The Deep South's nastiest soybean pest is marching north, and Mississippi and Arkansas are facing their worst invasion ever.
Two warm winters followed by this year's warm spring have let invasive red-banded stinkbugs spread well beyond south Louisiana, where they've been prevalent since 2000.
It's much worse than 2009, the last time the insects were a big problem in Mississippi and Arkansas, experts say.
"There are huge numbers," said Gus Lorenz, an entomologist with the University of Arkansas extension service in Lonoke.
For instance, he said, "there were so many they had to quit harvesting" Aug. 20 in Lake Village. So many bugs were getting into the combine that grain elevators would have rejected the loads as contaminated with foreign matter, he said.
"We're finding it close to the Tennessee line," though in smaller numbers that far north than in central and south Mississippi, said Angus Catchot, an entomologist with the Mississippi State University extension service in Starkville.
Jeff Davis, an associate professor of entomology at the Louisiana State University AgCenter , said the 2009 infestation didn't continue into 2010 because a cold winter and spring killed many of the bugs, which are neotropical critters from South America.
"The only place it survived was in southern parishes of Louisiana. Since then, they've been marching their way north," he said.
And many survived the past two winters, munching on clover.
"It's a really good year ... for stink bugs," Davis said. "It's a bad year for a soybean grower."
Arkansas is the mid-South's biggest producer, with 3.5 million acres of the beans. Mississippi has more than 2 million acres, Louisiana 1.3 million. Texas plants about 200,000 acres a year, according to the U.S. Department of Agriculture's National Agricultural Statistics Service. Farmers are finding normal to above-normal numbers of red-banded stink bugs west of Houston, but nothing like the infestations in Arkansas and Mississippi, said Mo Way, of the Texas A&M AgriLIFE Resarch Center at Beaumont.
Red-banded stink bugs are smaller but can do more damage than their native cousins.
"Their piercing, sucking mouthparts can go farther, deeper into seeds and into the pod wall," said Davis.
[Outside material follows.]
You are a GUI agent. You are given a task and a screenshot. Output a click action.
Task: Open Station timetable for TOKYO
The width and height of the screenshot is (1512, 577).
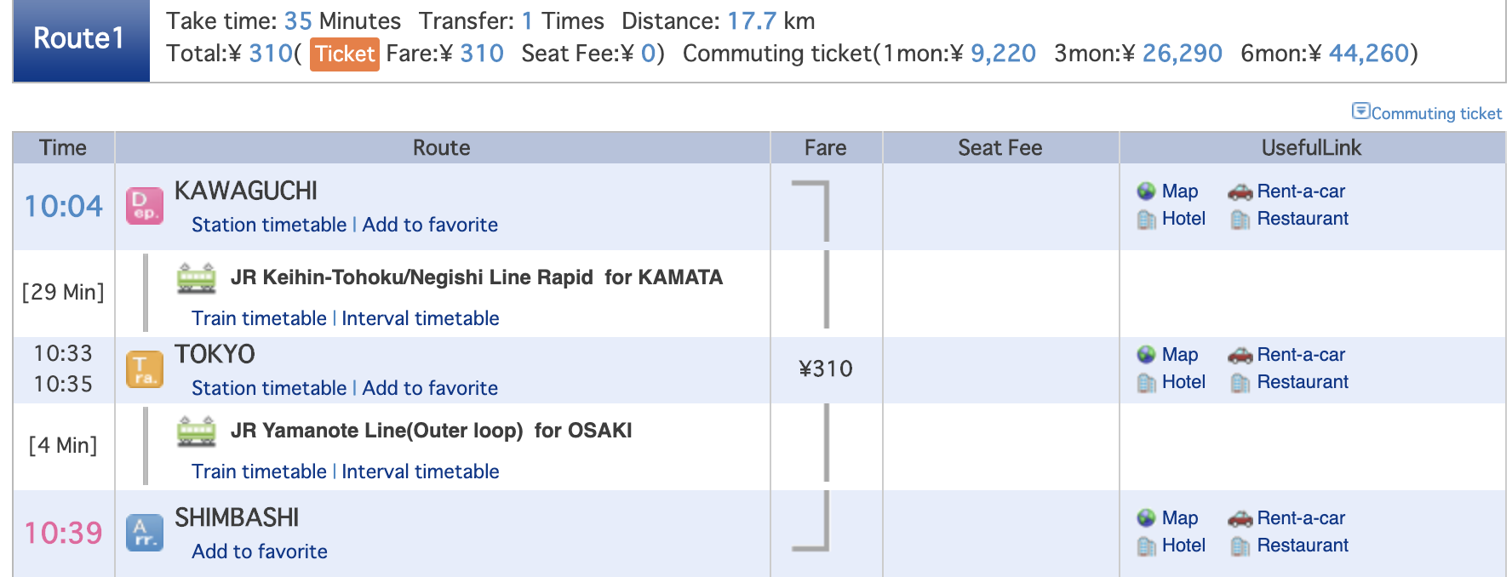pyautogui.click(x=269, y=388)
They can also expand them into wider tubes than the local brown, green and southern green stink bugs do, slurping up more at a time. And they seem to have more aggressive enzymes in their saliva, too.
Lorenz said the critter also out-reproduces native stink bugs.
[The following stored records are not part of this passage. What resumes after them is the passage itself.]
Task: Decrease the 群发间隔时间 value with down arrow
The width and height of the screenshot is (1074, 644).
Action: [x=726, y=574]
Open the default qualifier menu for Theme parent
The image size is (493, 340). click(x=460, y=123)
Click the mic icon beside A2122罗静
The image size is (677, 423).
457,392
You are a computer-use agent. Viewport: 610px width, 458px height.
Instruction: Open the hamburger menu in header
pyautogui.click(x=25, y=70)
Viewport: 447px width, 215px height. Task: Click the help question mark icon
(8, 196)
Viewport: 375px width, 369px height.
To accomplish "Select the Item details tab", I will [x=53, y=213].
Experts recommend applying pesticide if 25 sweeps with a heavy canvas net bring up four red-banded stink bugs, compared to nine for the indigenous stink bugs.
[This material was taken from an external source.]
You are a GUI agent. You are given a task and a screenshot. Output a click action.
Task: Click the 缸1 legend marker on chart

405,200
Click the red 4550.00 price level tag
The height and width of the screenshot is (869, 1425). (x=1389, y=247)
"From Pine Bluff south, it's not uncommon to see two per sweep. ... That'd be approximately 10 to 12 times the threshold," Lorenz said.
Alabama farmers also are being warned to keep an eye out. "They love late-planted soybeans or soybeans planted behind wheat," Auburn University extension entomologist Ron Smith said in an Aug. 14 news release.
Red-banded stink bugs are not a threat yet in Georgia, said Philip Roberts, at the University of Georgia extension service .
Arkansas and Mississippi extension agents were getting so many calls that they met with Louisiana's experts for an emergency forum Aug. 17 in Stoneville, Mississippi, to tell farmers and consultants how to deal with the bugs.